Now I Lay Me Down To Sleep or History Podcasts I Nod Off To

Several weeks ago I decided to stop falling asleep to whatever audiobook I was currently listening to because I spent too much time the following morning figuring out where I drifted off to dreamland.  In other words, what’s the last thing I remembered coherently before losing consciousness?  So I switched to podcasts of a different nature that didn’t require as much of my brain engaged to follow along.

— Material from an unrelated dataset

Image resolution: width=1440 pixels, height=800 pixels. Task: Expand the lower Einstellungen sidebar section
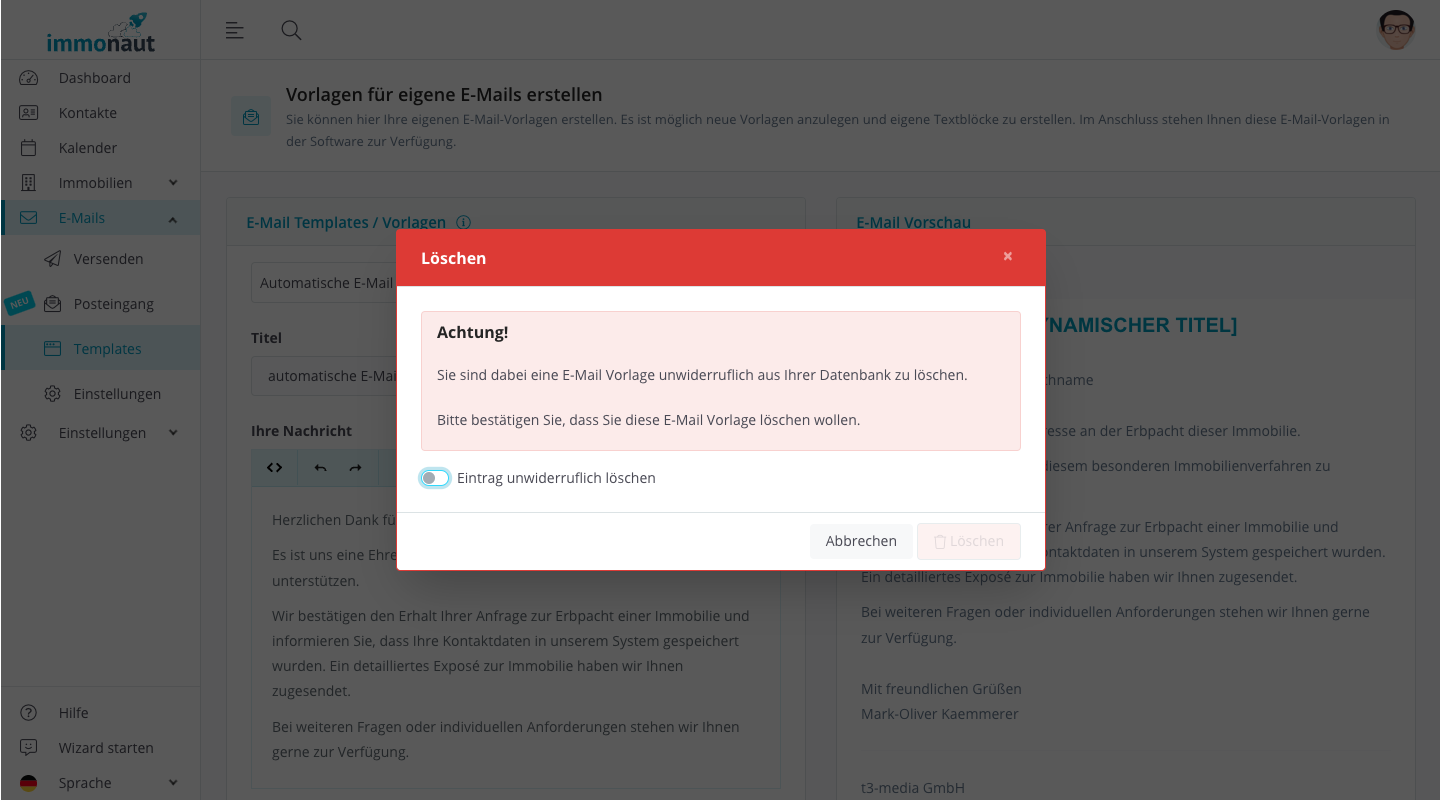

Screenshot_20180605-140351For example, I use Podcast Addict exclusively now for my podcast listening.  I set the sleep timer to thirty minutes and then I review my playlist.  I rearrange it, usually putting the shorter episodes at the top.  Sometimes I just select on of Dr. Corey Olsen‘s Mythgard Academy Tolkien podcasts because they are always nearly two hours long and I can hop in and out of those without too much loss.

One podcast that I really like to fall asleep to, and re-listen to if I nod off too quickly, has been The History of Rome by Mike Duncan. Duncan started the podcast in 2007 so some of the first episode show their age (auditorially  speaking).  This week, I reached episodes 20 (a & b) related to the First Punic War.  The oddest thing I heard last night was the Romans building walls around a city they were besieging because another army had arrived upon the field and now threatened and surrounded them.  The Romans besieged while besieging. This is not going to end well (and unsurprisingly it did not).

Aside from the Stuff You Missed In History Class podcast, I hadn’t been listening to any other history podcasts.  But I enjoyed both of these quite a bit, which got me looking for more history related listening.  This week, I’m testing out three new podcasts, one of them the current endeavor of Mike Duncan, called Revolutions.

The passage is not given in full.